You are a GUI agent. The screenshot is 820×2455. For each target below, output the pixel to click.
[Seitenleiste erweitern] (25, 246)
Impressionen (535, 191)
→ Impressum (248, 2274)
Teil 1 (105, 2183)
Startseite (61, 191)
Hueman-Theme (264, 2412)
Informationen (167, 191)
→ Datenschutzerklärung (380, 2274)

• Action item
Copy exactly the line containing "[Seitenleiste erweitern] (25, 246)" and every line after it, ending with the last line of the records above.

• Output for this task
[Seitenleiste erweitern] (25, 246)
Impressionen (535, 191)
→ Impressum (248, 2274)
Teil 1 (105, 2183)
Startseite (61, 191)
Hueman-Theme (264, 2412)
Informationen (167, 191)
→ Datenschutzerklärung (380, 2274)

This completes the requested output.